The variables in the two groups of patients were compared using a two-tailed t test, except in the case of binary or categorical variables, for which the frequencies were compared by means of Fisher’s exact tests.
Results
Table 1 presents the characteristics of the patients studied and the comparisons between type 1 diabetic patients with and without G6PD deficiency. Age and duration of diabetes were almost identical. The HbA1c levels were, on average, 1% lower in the G6PD-deficient group (p = 0.0001 vs controls), consistent with the extent by which HbA1c is lower in G6PD-deficient vs G6PD-sufficient non-diabetic individuals [10], most likely reflecting increased erythrocyte turnover. The prevalence of any retinopathy approached 90% in both groups; however, PDR was present only among patients with G6PD deficiency (p = 0.0036 vs the control group). Four of the five cases were quiescent PDR treated with laser, and one was PDR without high-risk characteristics. Consistent with the increased prevalence of PDR, there was a tendency for an increased frequency of retinopathy grade 4 or higher in the G6PD-deficient group compared with the control group (39% vs 18%; p = 0.17). The G6PD-deficient group also showed a trend for increased prevalence of microalbuminuria, although the p value did not reach significance (Table 1).
Discussion
By having no cases of PDR among 33 patients with 24 ± 7 years of diabetes, the population of type 1 diabetic patients with normal G6PD examined in this study compares very favourably with larger series of intensively treated patients. The prevalence of PDR in the DCCT- Epidemiology of Diabetes Interventions and Complications (EDIC) patients with a duration of diabetes (25 ± 5 years) and HbA1c levels similar to those of our patients was 4.4% in intensively treated patients from the prevention arm of the DCCT, and 13.2% in patients from the intervention arm [1]. In our G6PD-deficient patients with 24 ± 6 years of diabetes the frequency of PDR (28%) was much higher than in the control group and the DCCT-EDIC cohorts; the frequency of severe and very severe NPDR and of microalbuminuria also tended to be greater than in the control group. Glycaemic exposure could not be assessed precisely because the relationship of glycaemic levels to HbA1c is altered in G6PD-deficient patients [10], and longitudinal measurements of indices not based on erythrocytes were not available. However, we documented that the HbA1c levels of our G6PD-deficient patients were lower than those of G6PD-sufficient patients, and by the extent attributed in non-diabetic individuals to the erythrocyte abnormalities [10]. Drugs that block the renin–angiotensin system and may introduce a confounder because they slow the progression of diabetic retinopathy [11] were taken by only two of the G6PD-sufficient and one of the G6PD-deficient patients.

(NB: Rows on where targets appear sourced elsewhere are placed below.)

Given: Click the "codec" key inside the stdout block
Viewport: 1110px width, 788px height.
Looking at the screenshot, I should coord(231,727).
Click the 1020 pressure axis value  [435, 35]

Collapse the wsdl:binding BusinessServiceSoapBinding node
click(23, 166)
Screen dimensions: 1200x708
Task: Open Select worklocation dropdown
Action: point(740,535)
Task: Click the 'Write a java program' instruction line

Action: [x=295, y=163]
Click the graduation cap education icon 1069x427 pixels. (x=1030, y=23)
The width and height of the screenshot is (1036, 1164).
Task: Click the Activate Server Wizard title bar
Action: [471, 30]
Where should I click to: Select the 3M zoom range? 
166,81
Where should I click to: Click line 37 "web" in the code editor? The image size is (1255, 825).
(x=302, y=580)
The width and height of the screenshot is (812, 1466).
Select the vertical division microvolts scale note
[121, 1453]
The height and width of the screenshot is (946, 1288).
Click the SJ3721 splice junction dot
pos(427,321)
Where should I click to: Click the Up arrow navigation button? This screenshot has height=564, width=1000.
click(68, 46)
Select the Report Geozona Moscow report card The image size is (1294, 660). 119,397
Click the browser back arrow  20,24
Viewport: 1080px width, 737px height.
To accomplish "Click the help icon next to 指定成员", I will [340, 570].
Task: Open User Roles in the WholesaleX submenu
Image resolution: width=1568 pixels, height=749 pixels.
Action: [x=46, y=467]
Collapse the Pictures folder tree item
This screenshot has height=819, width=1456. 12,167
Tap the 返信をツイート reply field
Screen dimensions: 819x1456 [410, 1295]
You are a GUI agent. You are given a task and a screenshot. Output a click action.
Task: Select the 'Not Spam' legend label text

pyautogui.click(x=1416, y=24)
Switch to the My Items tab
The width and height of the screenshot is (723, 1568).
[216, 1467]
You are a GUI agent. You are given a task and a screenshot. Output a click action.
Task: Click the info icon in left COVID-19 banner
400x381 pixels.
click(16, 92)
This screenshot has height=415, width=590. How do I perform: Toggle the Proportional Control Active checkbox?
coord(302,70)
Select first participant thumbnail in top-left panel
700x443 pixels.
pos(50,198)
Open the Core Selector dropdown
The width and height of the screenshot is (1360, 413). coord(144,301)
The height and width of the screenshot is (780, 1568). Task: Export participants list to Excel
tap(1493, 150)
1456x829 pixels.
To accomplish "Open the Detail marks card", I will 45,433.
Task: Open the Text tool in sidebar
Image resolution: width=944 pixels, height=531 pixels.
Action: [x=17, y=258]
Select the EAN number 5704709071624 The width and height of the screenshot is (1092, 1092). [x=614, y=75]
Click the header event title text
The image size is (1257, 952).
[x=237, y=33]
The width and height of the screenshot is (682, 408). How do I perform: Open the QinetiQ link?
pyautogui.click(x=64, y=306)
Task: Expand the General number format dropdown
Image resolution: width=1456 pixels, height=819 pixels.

These considerations suggest that G6PD deficiency accelerates the microvascular complications of diabetes and that, of the many consequences of G6PD deficiency, those that can enhance the damage caused by diabetes outweigh those that could be protective. The decreased supply of NADPH, by limiting the regeneration of reduced glutathione, may magnify any level of oxidant stress occurring in diabetes. Additionally, if the observations made in cultured endothelial cells and in animals [3] apply to human G6PD deficiency, the decreased NADPH supply could affect eNOS activity, and thus reduce NO availability and endothelial performance. Of note, a facet of the impaired endothelial performance in in vitro and in vivo models of G6PD deficiency is an attenuated response to vascular endothelial growth factor and decreased angiogenesis [3]. Our diabetic patients with G6PD deficiency showed that the endothelial cells of retinal vessels respond to angiogenic cues and form new vessels. A recent report on pterygium (a benign growth of conjunctival fibroblasts) documents that nucleated cells of G6PD-deficient individuals, when in need of NADPH and pentoses for the synthetic activities of rapid growth, can compensate for the instability of G6PD by increasing its production [7].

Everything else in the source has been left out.